Geek heroine Jeri Ellsworth put up a YouTube video explaining how she might build a $10 version of the $5000 audible turn warning system recently installed on Portland public busses. In the comments, someone posting as "peterbartek" (the name of the CEO of TranCert Marketing, the company that installed the $5,000 systems under discussion) told Ellsworth that her video had "set back the progress of women 100 years" by criticizing the company's products. Peterbartek went on to talk in detail about the company's products and the complexities in designing "mitigating devices."

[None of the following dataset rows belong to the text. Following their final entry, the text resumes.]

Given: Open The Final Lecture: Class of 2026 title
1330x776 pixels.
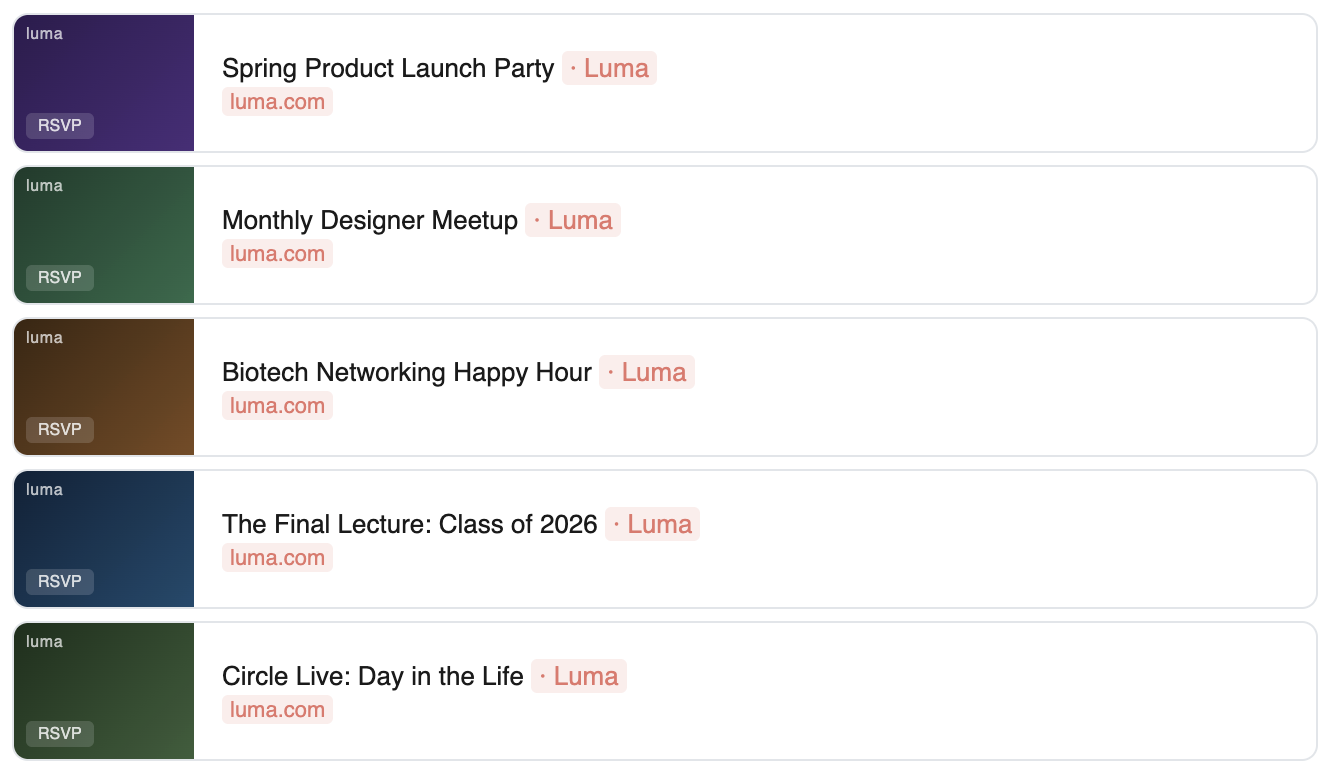Looking at the screenshot, I should (410, 524).
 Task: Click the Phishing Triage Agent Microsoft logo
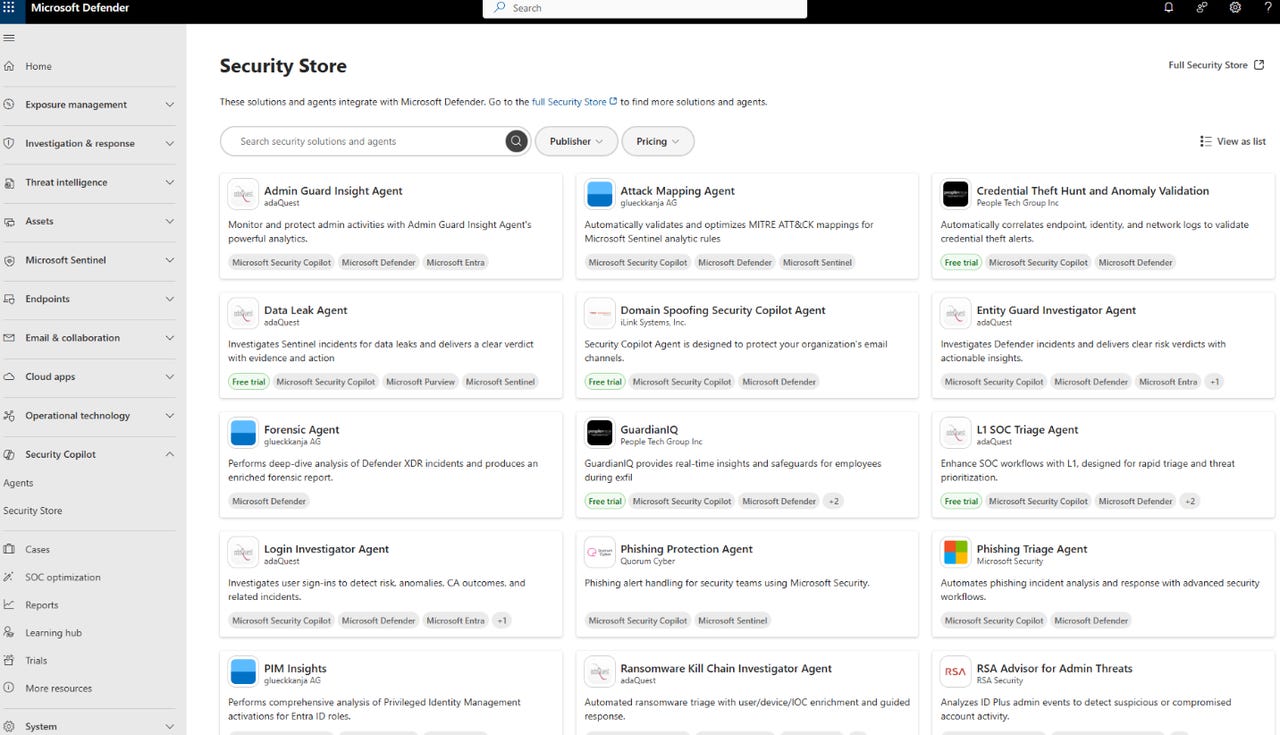[956, 552]
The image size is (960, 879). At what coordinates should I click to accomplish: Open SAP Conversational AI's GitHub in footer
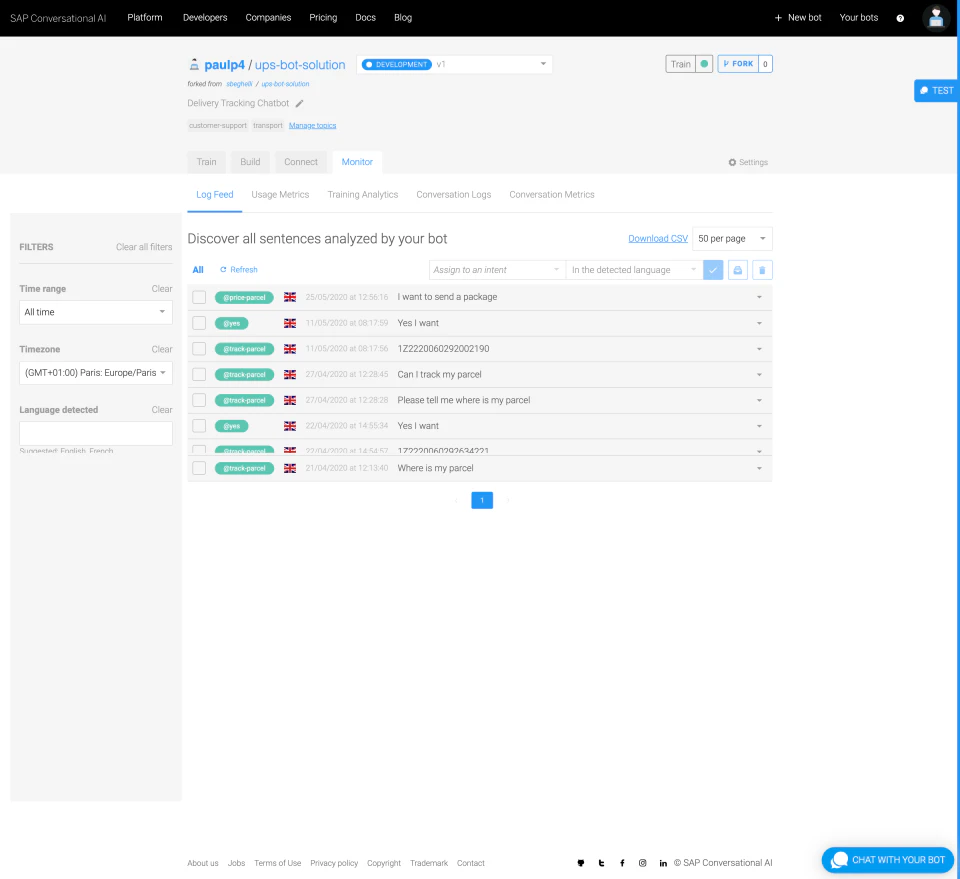pyautogui.click(x=581, y=862)
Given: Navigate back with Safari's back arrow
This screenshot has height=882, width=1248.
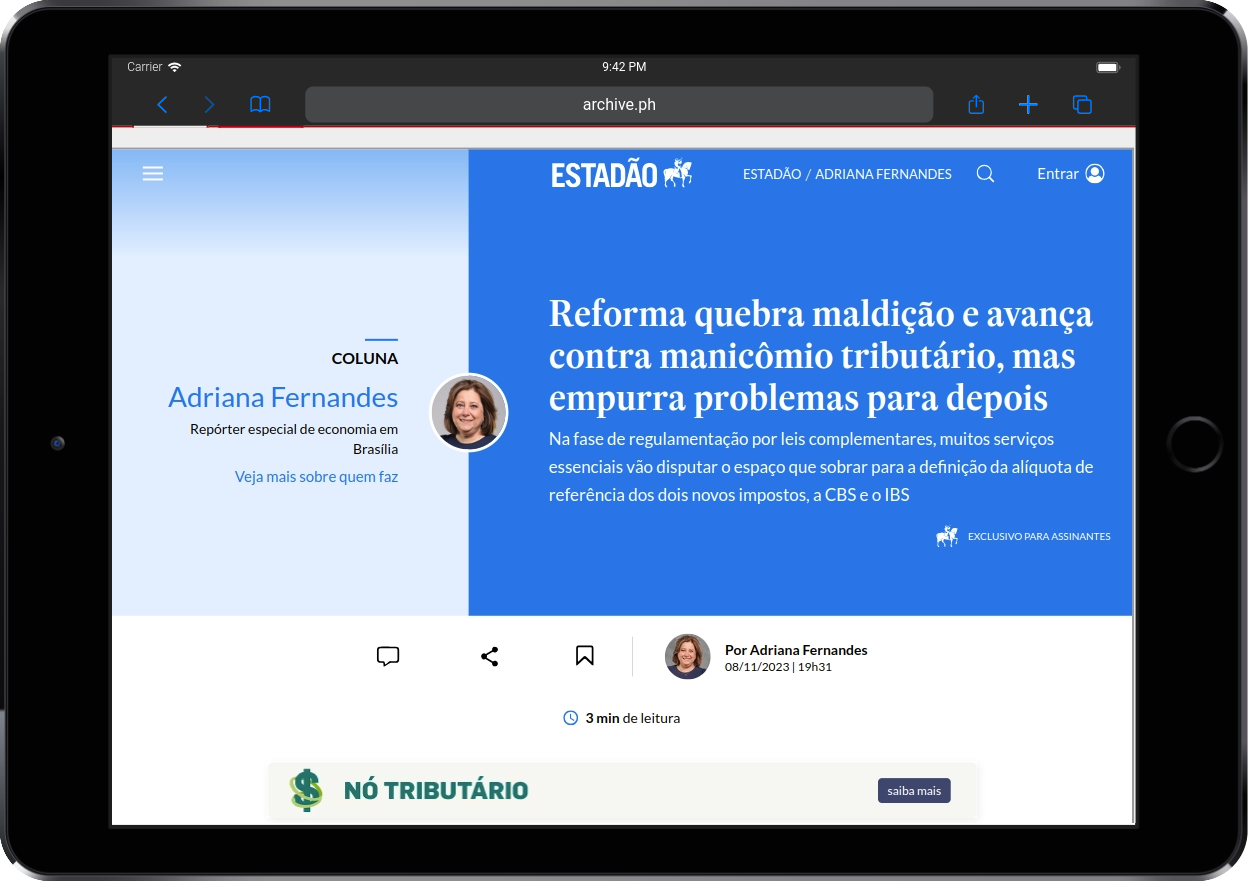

But when Ellsworth's supporters called Peter Bartek to task for telling her that she had betrayed her gender by criticizing his products (one Ellsworth Twitter follower wrote ""@peterbartek The only way Jeri Ellsworth could set back women 100 years would be by developing aï»¿ time machine in her guest room."), Bartek claimed that his YouTube account had been hacked, disclaimed all responsibility for the discussion, and then stopped answering emails altogether.
Phil Torrone at Make is skeptical of this story about hackers, and instead believes that Bartek was engaging in the long engineering tradition of crapping on women for being women:
When people ask me (or my partner, a female engineer) why we don't see as many women posting their projects, or participating as much online in the engineering community, we usually give specific examples instead of speculating "why?" Here's a good example that really got us upset (TriMet's talking buses, YouTube, sexism, online imposters: It's complicated By Joseph Rose, The Oregonian).Jeri Ellsworth vs Talking buses #Trimet (Make)
Jeri created a video showing an alternative way to make a noise-making device and strategy for TriMet's new audible warning system for pedestrians. Jeri has also has made a low cost body scanner, transistors, how-to videos, many engineering projects and she's one of the best engineers I know!. Jeri lives in Portland, OR and the bus system there is trying out a warning system, like any good engineer, Jeri thought about other ways to do it, and shared it.